◆ Work item: Please retype every entry below, keeping it exactly the same.

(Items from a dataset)
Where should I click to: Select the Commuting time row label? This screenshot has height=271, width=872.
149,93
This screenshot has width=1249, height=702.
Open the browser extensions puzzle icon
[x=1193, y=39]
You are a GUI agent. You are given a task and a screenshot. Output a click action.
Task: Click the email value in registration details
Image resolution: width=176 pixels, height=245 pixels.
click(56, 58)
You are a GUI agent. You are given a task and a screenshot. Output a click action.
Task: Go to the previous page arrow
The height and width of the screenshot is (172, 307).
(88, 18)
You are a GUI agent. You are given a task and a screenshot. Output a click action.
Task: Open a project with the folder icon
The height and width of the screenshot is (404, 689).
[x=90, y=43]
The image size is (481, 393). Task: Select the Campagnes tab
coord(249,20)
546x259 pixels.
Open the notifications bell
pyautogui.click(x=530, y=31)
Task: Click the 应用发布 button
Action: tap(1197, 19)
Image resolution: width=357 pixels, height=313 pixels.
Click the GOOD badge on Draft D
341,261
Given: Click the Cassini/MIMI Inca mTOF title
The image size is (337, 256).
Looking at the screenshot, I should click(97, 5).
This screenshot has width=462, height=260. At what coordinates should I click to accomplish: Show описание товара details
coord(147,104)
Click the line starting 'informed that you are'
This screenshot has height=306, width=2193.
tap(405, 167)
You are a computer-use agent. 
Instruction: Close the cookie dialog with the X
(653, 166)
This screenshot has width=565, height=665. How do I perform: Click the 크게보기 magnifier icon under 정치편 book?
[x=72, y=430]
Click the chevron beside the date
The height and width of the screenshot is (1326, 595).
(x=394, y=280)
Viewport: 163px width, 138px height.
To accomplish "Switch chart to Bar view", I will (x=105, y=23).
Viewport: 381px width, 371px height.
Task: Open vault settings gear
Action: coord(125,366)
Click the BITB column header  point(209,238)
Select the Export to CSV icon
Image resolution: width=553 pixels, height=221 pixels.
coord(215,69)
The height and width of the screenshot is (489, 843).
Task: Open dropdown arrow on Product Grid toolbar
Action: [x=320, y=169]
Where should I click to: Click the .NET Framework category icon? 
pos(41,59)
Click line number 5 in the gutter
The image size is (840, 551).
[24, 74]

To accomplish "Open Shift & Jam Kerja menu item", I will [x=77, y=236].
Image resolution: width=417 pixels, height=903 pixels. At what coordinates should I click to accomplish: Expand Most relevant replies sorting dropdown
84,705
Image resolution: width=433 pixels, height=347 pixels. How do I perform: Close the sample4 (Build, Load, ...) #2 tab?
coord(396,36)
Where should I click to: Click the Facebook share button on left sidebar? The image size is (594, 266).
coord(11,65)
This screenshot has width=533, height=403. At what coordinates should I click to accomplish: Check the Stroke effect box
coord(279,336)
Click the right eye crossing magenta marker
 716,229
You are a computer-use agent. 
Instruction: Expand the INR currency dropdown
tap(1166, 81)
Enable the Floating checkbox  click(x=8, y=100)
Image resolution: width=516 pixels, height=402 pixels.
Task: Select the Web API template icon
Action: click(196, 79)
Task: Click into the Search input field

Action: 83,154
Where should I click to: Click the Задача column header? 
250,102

◆ Output of the task:
Where should I click to: Select the Commuting time row label? This screenshot has height=271, width=872.
149,93
This screenshot has width=1249, height=702.
Open the browser extensions puzzle icon
[x=1193, y=39]
You are a GUI agent. You are given a task and a screenshot. Output a click action.
Task: Click the email value in registration details
Image resolution: width=176 pixels, height=245 pixels.
click(56, 58)
You are a GUI agent. You are given a task and a screenshot. Output a click action.
Task: Go to the previous page arrow
The height and width of the screenshot is (172, 307).
(88, 18)
You are a GUI agent. You are given a task and a screenshot. Output a click action.
Task: Open a project with the folder icon
The height and width of the screenshot is (404, 689).
[x=90, y=43]
The image size is (481, 393). Task: Select the Campagnes tab
coord(249,20)
546x259 pixels.
Open the notifications bell
pyautogui.click(x=530, y=31)
Task: Click the 应用发布 button
Action: tap(1197, 19)
Image resolution: width=357 pixels, height=313 pixels.
Click the GOOD badge on Draft D
341,261
Given: Click the Cassini/MIMI Inca mTOF title
The image size is (337, 256).
Looking at the screenshot, I should click(97, 5).
This screenshot has width=462, height=260. At what coordinates should I click to accomplish: Show описание товара details
coord(147,104)
Click the line starting 'informed that you are'
This screenshot has height=306, width=2193.
tap(405, 167)
You are a computer-use agent. 
Instruction: Close the cookie dialog with the X
(653, 166)
This screenshot has width=565, height=665. How do I perform: Click the 크게보기 magnifier icon under 정치편 book?
[x=72, y=430]
Click the chevron beside the date
The height and width of the screenshot is (1326, 595).
(x=394, y=280)
Viewport: 163px width, 138px height.
To accomplish "Switch chart to Bar view", I will (x=105, y=23).
Viewport: 381px width, 371px height.
Task: Open vault settings gear
Action: coord(125,366)
Click the BITB column header  point(209,238)
Select the Export to CSV icon
Image resolution: width=553 pixels, height=221 pixels.
coord(215,69)
The height and width of the screenshot is (489, 843).
Task: Open dropdown arrow on Product Grid toolbar
Action: [x=320, y=169]
Where should I click to: Click the .NET Framework category icon? 
pos(41,59)
Click line number 5 in the gutter
The image size is (840, 551).
[24, 74]

To accomplish "Open Shift & Jam Kerja menu item", I will [x=77, y=236].
Image resolution: width=417 pixels, height=903 pixels. At what coordinates should I click to accomplish: Expand Most relevant replies sorting dropdown
84,705
Image resolution: width=433 pixels, height=347 pixels. How do I perform: Close the sample4 (Build, Load, ...) #2 tab?
coord(396,36)
Where should I click to: Click the Facebook share button on left sidebar? The image size is (594, 266).
coord(11,65)
This screenshot has width=533, height=403. At what coordinates should I click to accomplish: Check the Stroke effect box
coord(279,336)
Click the right eye crossing magenta marker
 716,229
You are a computer-use agent. 
Instruction: Expand the INR currency dropdown
tap(1166, 81)
Enable the Floating checkbox  click(x=8, y=100)
Image resolution: width=516 pixels, height=402 pixels.
Task: Select the Web API template icon
Action: click(196, 79)
Task: Click into the Search input field

Action: 83,154
Where should I click to: Click the Задача column header? 
250,102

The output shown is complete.